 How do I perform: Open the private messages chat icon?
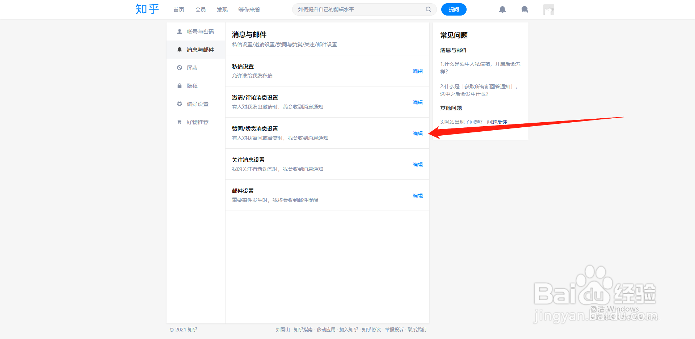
====
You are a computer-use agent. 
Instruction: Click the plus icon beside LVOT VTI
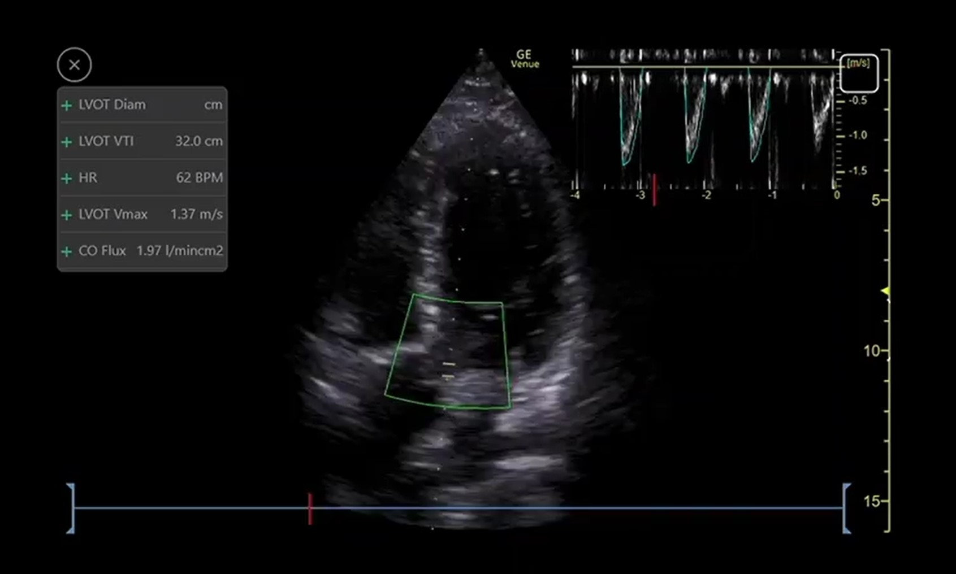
====
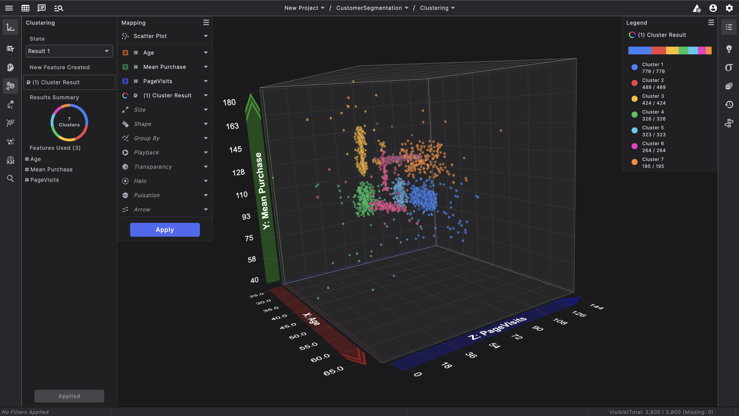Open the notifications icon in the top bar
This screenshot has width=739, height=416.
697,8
====
PROBLEM DETAILS: Your task for the entries above: copy exactly the span starting with the line with "You are a computer-use agent." and going on through the line with "Instruction: Click the", both lines included, and nothing else.

RESPONSE AREA:
You are a computer-use agent. 
Instruction: Click the plus icon beside LVOT VTI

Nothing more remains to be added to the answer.